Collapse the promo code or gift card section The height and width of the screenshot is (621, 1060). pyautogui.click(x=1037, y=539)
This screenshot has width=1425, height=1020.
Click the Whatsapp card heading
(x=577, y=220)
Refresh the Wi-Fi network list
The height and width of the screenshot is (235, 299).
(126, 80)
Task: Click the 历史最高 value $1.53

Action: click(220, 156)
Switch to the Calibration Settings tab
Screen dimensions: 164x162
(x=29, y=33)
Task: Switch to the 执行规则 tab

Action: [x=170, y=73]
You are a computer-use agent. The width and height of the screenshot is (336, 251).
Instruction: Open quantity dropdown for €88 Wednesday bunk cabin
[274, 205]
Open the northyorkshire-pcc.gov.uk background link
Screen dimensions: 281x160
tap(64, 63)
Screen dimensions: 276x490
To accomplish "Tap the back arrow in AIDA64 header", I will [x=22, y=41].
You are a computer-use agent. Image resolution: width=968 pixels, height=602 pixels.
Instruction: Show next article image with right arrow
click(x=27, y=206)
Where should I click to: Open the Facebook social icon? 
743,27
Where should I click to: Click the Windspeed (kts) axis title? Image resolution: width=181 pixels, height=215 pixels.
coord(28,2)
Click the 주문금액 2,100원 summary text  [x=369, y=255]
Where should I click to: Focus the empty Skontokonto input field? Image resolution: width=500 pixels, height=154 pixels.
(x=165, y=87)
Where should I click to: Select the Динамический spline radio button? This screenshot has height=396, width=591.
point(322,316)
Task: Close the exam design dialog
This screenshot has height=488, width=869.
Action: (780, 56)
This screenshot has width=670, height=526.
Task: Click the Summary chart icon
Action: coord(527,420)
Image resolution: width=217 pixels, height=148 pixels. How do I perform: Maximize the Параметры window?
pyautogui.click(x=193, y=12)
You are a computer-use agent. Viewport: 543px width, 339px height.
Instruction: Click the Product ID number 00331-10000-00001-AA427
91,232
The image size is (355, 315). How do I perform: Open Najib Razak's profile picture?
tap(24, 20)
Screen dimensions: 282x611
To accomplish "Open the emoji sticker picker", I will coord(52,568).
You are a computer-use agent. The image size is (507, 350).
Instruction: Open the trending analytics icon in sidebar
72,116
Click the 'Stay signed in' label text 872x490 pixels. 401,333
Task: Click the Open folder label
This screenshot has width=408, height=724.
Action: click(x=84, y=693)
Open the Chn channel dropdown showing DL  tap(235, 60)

• WHAT THIS TASK INVOLVES: All lines in the records that contain "will" are to be copied and returned.

• ANSWER SECTION:
To accomplish "Tap the back arrow in AIDA64 header", I will [x=22, y=41].
To accomplish "Open the emoji sticker picker", I will coord(52,568).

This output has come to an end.